FQ: In your experience as a marketer, what types of stories are the most impactful and drive real change?
Gee: Consumers are looking for authenticity. Brands and organizations that are intentional about how they operate within their own four walls typically bring forth authentic programs and messages. Consumers are smart and know the difference between talk and walking the talk. If the goal is to drive change, it is important that people believe in both the mission and the messenger. It helps when the marketers are leaning in and bringing their personal passion and sizzle to each project.
FQ: You’ve spoken about the presence of double bias. Can you share more about what this is and the role it plays in the media?
Draper: I think [civil rights activist] Pauli Murray termed what I mean best when she called it Jane Crow. She wrote about how first there’s the race bias, and then there’s the gender bias. But when you’re a Black woman, you have both of the biases wrapped into one.

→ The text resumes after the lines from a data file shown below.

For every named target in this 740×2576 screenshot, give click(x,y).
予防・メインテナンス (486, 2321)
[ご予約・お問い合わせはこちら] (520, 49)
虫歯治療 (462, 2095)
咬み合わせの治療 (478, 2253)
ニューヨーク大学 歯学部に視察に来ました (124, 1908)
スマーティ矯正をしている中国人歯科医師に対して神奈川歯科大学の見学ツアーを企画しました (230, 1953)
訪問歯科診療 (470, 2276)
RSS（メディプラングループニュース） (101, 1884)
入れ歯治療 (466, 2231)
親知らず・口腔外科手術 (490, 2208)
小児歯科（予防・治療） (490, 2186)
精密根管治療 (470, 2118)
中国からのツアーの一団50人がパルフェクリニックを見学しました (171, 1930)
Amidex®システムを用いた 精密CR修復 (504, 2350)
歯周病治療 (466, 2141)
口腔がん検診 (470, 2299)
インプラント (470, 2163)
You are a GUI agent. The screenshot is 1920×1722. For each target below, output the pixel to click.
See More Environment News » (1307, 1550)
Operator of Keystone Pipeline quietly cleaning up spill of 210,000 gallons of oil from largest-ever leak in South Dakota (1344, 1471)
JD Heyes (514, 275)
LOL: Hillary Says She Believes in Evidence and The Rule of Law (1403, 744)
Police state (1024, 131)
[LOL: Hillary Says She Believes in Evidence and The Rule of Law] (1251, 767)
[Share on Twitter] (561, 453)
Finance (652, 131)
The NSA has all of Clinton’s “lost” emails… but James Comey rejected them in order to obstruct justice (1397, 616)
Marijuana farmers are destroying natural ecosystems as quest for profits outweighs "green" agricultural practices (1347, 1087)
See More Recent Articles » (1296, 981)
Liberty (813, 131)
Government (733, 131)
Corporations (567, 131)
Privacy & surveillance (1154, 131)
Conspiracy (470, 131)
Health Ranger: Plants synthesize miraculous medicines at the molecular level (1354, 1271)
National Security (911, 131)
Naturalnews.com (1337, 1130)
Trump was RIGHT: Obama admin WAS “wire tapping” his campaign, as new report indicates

You’re double-marginalized, double-biased, and it’s not just the question that [sociologist and civil rights activist] W.E.B. Du Bois asked, “Can I be both Negro and American?” It’s “Can I be a Negro woman and American?”
The image of the watermelon men created that. I think the image of the Black woman in “Gone With the Wind” created something else entirely. The idea of Mammy, the idea was so misconstrued of a woman who was working at her job and doing it exceptionally well [that it] becomes a caricature—a woman who is a slave, who couldn’t get another job because, by law, she had to be a slave. … And then we make fun of it, and we make a caricature of it when, in fact, these women were strong, honest, and they took care of people’s families, they clothed them, they fed them.
Was their English broken? Yes, it was because it was against the law to learn how to read and write, and you couldn't go to school. This institutionalized racism created the environment in which they had to operate, and then they were made fun of because they had to operate in an environment that was institutionalized against them. That’s double bias in a nutshell.
FQ: How can storytellers become more conscious of bias, to create content that reflects our diverse reality and authentically connects to a broader audience?
Gee: Each one of us brings our personal experiences and perspective to our work. It is important to ensure our teams are made of a diverse group of individuals so various perspectives are represented. This includes our brand marketing teams, agency partners, cross-functional team members and, in some cases, leaning in to employee resource groups to help bring forth fresh perspectives. As co-chair of MOSAIC, PepsiCo’s Black employee resource group, we’ve partnered with several brands on major projects. Teamwork truly makes the dream work.
As Draper reminds us, “People don’t just become hidden figures. They’re marginalized into being hidden figures because their stories are diminished and undervalued. Images creature culture; we embody the information we receive from the cultures we are a part of. It is up to us, as marketers, to be conscious of the stories we are sharing. We must be conscious that everyone—even, especially, historically “hidden figures—has narrative power. Again, it feels appropriate to end with a quote from Draper: “Don’t cut off the supply of stories—let everyone have an opportunity to tell them.”